++++ Records to use ++++
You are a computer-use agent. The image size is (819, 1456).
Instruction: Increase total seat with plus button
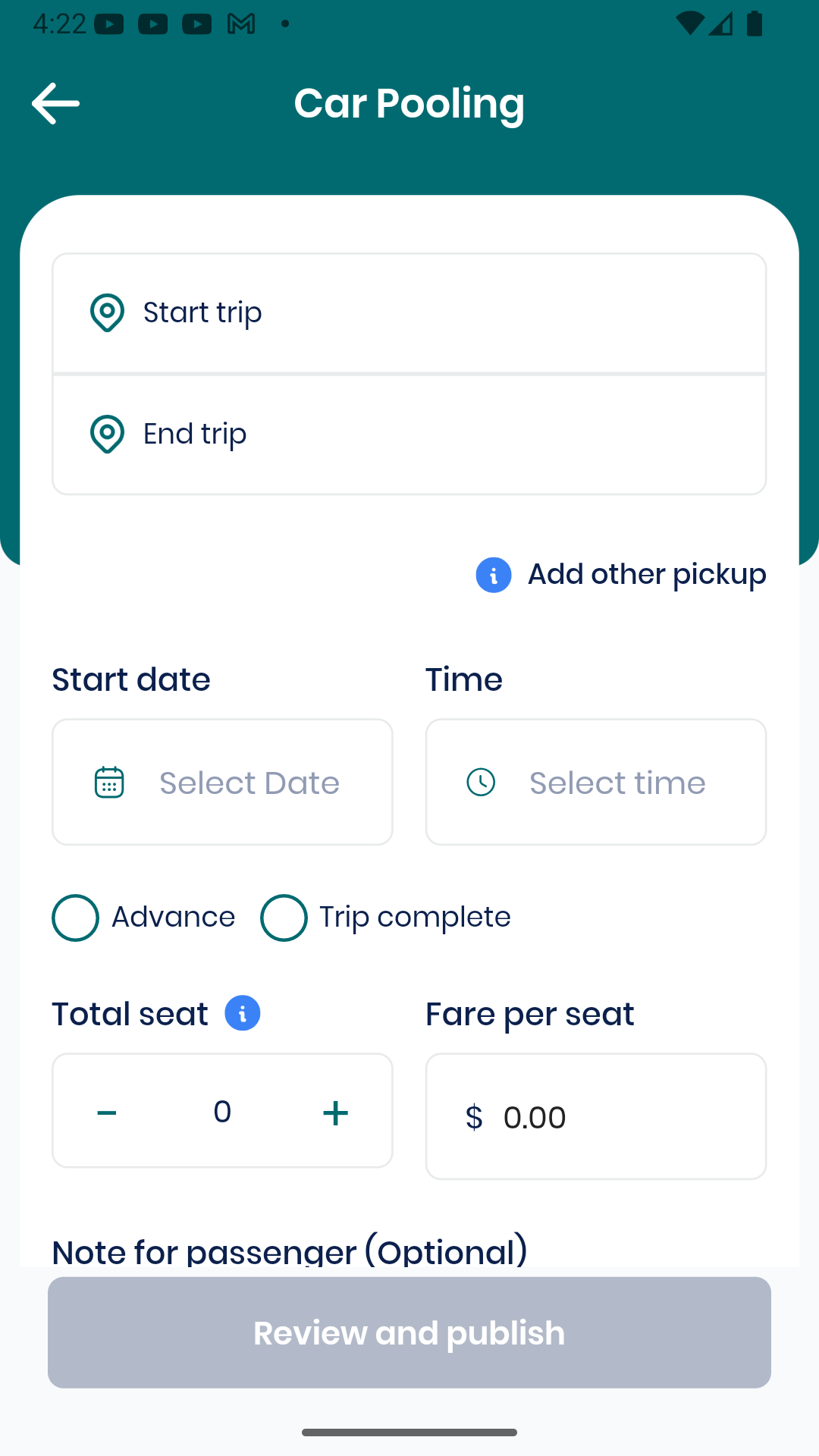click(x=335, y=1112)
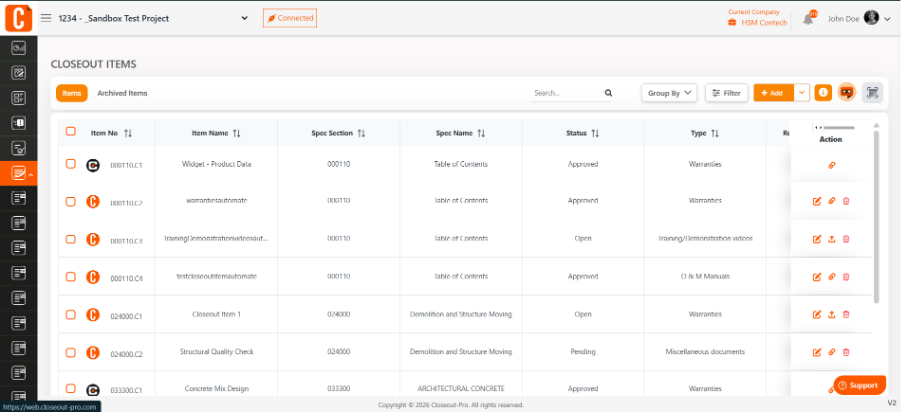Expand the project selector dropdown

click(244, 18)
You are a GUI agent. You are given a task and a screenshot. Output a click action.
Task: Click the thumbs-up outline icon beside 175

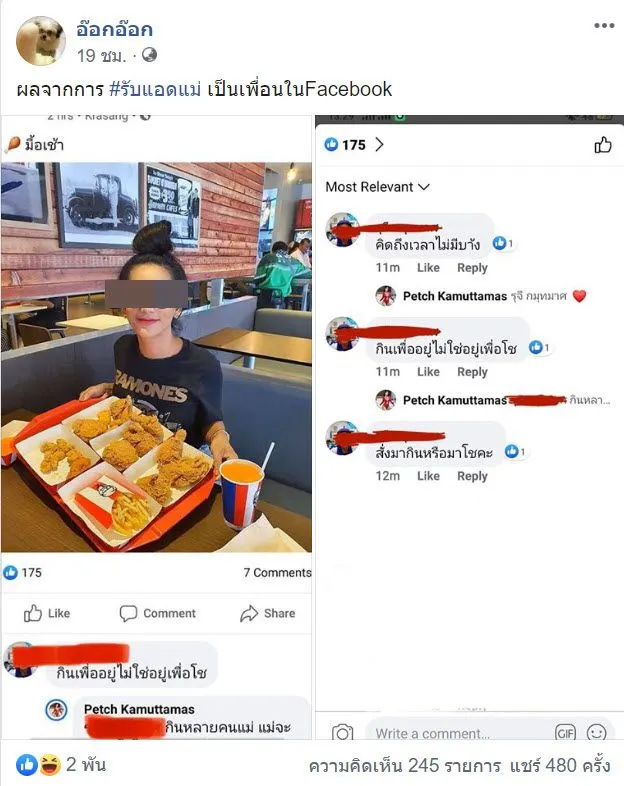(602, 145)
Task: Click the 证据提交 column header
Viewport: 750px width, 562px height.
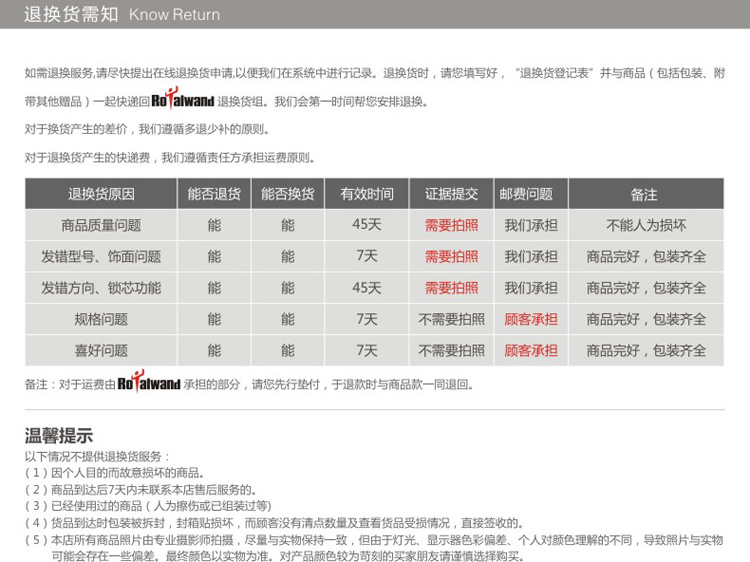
++++
**Task statement**
Give back every record exactly, dropping its pictures.

**Response to the exercise**
You are a computer-use agent. The image size is (819, 1456).
Instruction: Increase total seat with plus button
click(x=335, y=1112)
Expand the project selector dropdown

click(244, 18)
You are a GUI agent. You are given a task and a screenshot. Output a click action.
Task: Click the thumbs-up outline icon beside 175

(602, 145)
Task: Click the 证据提交 column header
Viewport: 750px width, 562px height.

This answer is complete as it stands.